Stored records =>
-.-.-

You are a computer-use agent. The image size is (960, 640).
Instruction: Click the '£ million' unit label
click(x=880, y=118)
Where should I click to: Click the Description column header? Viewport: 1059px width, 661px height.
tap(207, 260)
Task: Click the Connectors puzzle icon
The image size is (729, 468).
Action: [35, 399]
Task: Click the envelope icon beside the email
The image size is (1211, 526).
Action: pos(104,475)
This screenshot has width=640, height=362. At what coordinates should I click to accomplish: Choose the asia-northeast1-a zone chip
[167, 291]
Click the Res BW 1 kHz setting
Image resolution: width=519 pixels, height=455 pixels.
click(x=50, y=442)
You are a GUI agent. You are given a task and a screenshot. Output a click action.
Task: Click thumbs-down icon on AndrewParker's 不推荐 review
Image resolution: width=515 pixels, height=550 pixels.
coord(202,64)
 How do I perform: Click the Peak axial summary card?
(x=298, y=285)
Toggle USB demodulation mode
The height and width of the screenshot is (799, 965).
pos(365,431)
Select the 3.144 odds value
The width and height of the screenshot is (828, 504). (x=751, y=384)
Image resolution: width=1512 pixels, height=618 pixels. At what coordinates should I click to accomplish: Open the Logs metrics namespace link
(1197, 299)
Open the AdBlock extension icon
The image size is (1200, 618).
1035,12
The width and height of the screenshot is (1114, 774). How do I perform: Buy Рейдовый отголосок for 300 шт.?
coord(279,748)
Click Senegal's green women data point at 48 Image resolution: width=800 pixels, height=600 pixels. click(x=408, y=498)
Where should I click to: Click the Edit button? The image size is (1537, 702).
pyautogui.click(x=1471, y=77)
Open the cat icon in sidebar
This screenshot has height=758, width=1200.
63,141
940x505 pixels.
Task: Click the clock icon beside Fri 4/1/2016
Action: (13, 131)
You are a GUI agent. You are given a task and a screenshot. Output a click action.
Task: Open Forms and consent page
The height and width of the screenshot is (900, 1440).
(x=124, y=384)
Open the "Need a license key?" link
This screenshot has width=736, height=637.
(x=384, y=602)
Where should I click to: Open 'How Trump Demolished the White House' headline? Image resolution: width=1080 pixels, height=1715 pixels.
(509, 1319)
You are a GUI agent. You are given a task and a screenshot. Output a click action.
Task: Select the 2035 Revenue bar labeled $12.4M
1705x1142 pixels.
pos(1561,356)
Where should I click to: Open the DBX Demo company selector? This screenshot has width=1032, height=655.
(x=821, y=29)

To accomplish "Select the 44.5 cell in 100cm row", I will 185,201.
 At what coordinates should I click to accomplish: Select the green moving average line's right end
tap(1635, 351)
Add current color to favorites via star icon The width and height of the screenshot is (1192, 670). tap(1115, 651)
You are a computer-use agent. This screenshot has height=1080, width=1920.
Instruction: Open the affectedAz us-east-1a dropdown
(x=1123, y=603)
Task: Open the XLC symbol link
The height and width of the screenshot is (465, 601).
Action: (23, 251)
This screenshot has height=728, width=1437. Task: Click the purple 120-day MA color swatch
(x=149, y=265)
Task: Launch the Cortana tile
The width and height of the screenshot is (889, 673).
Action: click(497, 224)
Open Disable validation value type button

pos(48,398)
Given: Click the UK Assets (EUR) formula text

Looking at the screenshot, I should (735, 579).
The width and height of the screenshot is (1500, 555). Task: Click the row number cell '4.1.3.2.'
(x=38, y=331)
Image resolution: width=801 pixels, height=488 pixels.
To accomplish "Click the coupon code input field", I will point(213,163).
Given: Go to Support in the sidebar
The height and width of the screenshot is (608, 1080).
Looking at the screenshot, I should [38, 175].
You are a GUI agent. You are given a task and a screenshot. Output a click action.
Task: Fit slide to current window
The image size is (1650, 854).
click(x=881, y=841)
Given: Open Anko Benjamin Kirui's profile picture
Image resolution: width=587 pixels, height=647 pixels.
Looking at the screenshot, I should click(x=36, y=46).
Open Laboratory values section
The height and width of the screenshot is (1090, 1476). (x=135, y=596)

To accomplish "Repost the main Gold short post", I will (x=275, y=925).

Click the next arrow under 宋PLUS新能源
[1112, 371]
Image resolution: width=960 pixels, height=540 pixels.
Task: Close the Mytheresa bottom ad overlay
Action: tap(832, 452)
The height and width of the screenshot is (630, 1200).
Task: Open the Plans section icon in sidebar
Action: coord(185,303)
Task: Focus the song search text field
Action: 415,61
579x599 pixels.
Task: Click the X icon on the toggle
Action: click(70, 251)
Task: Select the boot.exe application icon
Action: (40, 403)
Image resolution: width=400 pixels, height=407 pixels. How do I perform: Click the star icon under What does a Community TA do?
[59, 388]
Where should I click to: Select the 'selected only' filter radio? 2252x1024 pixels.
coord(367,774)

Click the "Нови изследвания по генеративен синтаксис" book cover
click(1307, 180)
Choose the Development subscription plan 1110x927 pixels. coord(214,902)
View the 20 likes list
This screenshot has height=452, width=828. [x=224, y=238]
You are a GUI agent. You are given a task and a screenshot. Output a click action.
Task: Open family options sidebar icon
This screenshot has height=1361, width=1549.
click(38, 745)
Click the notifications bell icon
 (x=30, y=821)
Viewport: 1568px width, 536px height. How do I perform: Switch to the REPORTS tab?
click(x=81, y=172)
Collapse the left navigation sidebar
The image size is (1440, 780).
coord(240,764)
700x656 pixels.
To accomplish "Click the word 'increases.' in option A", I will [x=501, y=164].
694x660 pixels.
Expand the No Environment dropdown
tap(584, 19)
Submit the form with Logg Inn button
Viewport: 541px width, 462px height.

-.-.-

Exercise instructions => Reproduce each entry above without a single difference.

Your solution =>
You are a computer-use agent. The image size is (960, 640).
Instruction: Click the '£ million' unit label
click(x=880, y=118)
Where should I click to: Click the Description column header? Viewport: 1059px width, 661px height.
tap(207, 260)
Task: Click the Connectors puzzle icon
The image size is (729, 468).
Action: [35, 399]
Task: Click the envelope icon beside the email
The image size is (1211, 526).
Action: pos(104,475)
This screenshot has width=640, height=362. At what coordinates should I click to accomplish: Choose the asia-northeast1-a zone chip
[167, 291]
Click the Res BW 1 kHz setting
Image resolution: width=519 pixels, height=455 pixels.
click(x=50, y=442)
You are a GUI agent. You are given a task and a screenshot. Output a click action.
Task: Click thumbs-down icon on AndrewParker's 不推荐 review
Image resolution: width=515 pixels, height=550 pixels.
coord(202,64)
 How do I perform: Click the Peak axial summary card?
(x=298, y=285)
Toggle USB demodulation mode
The height and width of the screenshot is (799, 965).
pos(365,431)
Select the 3.144 odds value
The width and height of the screenshot is (828, 504). (x=751, y=384)
Image resolution: width=1512 pixels, height=618 pixels. At what coordinates should I click to accomplish: Open the Logs metrics namespace link
(1197, 299)
Open the AdBlock extension icon
The image size is (1200, 618).
1035,12
The width and height of the screenshot is (1114, 774). How do I perform: Buy Рейдовый отголосок for 300 шт.?
coord(279,748)
Click Senegal's green women data point at 48 Image resolution: width=800 pixels, height=600 pixels. click(x=408, y=498)
Where should I click to: Click the Edit button? The image size is (1537, 702).
pyautogui.click(x=1471, y=77)
Open the cat icon in sidebar
This screenshot has height=758, width=1200.
63,141
940x505 pixels.
Task: Click the clock icon beside Fri 4/1/2016
Action: (13, 131)
You are a GUI agent. You are given a task and a screenshot. Output a click action.
Task: Open Forms and consent page
The height and width of the screenshot is (900, 1440).
(x=124, y=384)
Open the "Need a license key?" link
This screenshot has width=736, height=637.
(x=384, y=602)
Where should I click to: Open 'How Trump Demolished the White House' headline? Image resolution: width=1080 pixels, height=1715 pixels.
(509, 1319)
You are a GUI agent. You are given a task and a screenshot. Output a click action.
Task: Select the 2035 Revenue bar labeled $12.4M
1705x1142 pixels.
pos(1561,356)
Where should I click to: Open the DBX Demo company selector? This screenshot has width=1032, height=655.
(x=821, y=29)

To accomplish "Select the 44.5 cell in 100cm row", I will 185,201.
 At what coordinates should I click to accomplish: Select the green moving average line's right end
tap(1635, 351)
Add current color to favorites via star icon The width and height of the screenshot is (1192, 670). tap(1115, 651)
You are a computer-use agent. This screenshot has height=1080, width=1920.
Instruction: Open the affectedAz us-east-1a dropdown
(x=1123, y=603)
Task: Open the XLC symbol link
The height and width of the screenshot is (465, 601).
Action: (23, 251)
This screenshot has height=728, width=1437. Task: Click the purple 120-day MA color swatch
(x=149, y=265)
Task: Launch the Cortana tile
The width and height of the screenshot is (889, 673).
Action: click(497, 224)
Open Disable validation value type button

pos(48,398)
Given: Click the UK Assets (EUR) formula text

Looking at the screenshot, I should (735, 579).
The width and height of the screenshot is (1500, 555). Task: Click the row number cell '4.1.3.2.'
(x=38, y=331)
Image resolution: width=801 pixels, height=488 pixels.
To accomplish "Click the coupon code input field", I will point(213,163).
Given: Go to Support in the sidebar
The height and width of the screenshot is (608, 1080).
Looking at the screenshot, I should [38, 175].
You are a GUI agent. You are given a task and a screenshot. Output a click action.
Task: Fit slide to current window
The image size is (1650, 854).
click(x=881, y=841)
Given: Open Anko Benjamin Kirui's profile picture
Image resolution: width=587 pixels, height=647 pixels.
Looking at the screenshot, I should click(x=36, y=46).
Open Laboratory values section
The height and width of the screenshot is (1090, 1476). (x=135, y=596)

To accomplish "Repost the main Gold short post", I will (x=275, y=925).

Click the next arrow under 宋PLUS新能源
[1112, 371]
Image resolution: width=960 pixels, height=540 pixels.
Task: Close the Mytheresa bottom ad overlay
Action: tap(832, 452)
The height and width of the screenshot is (630, 1200).
Task: Open the Plans section icon in sidebar
Action: coord(185,303)
Task: Focus the song search text field
Action: 415,61
579x599 pixels.
Task: Click the X icon on the toggle
Action: click(70, 251)
Task: Select the boot.exe application icon
Action: (40, 403)
Image resolution: width=400 pixels, height=407 pixels. How do I perform: Click the star icon under What does a Community TA do?
[59, 388]
Where should I click to: Select the 'selected only' filter radio? 2252x1024 pixels.
coord(367,774)

Click the "Нови изследвания по генеративен синтаксис" book cover
click(1307, 180)
Choose the Development subscription plan 1110x927 pixels. coord(214,902)
View the 20 likes list
This screenshot has height=452, width=828. [x=224, y=238]
You are a GUI agent. You are given a task and a screenshot. Output a click action.
Task: Open family options sidebar icon
This screenshot has height=1361, width=1549.
click(38, 745)
Click the notifications bell icon
 (x=30, y=821)
Viewport: 1568px width, 536px height. How do I perform: Switch to the REPORTS tab?
click(x=81, y=172)
Collapse the left navigation sidebar
The image size is (1440, 780).
coord(240,764)
700x656 pixels.
To accomplish "Click the word 'increases.' in option A", I will [x=501, y=164].
694x660 pixels.
Expand the No Environment dropdown
tap(584, 19)
Submit the form with Logg Inn button
Viewport: 541px width, 462px height.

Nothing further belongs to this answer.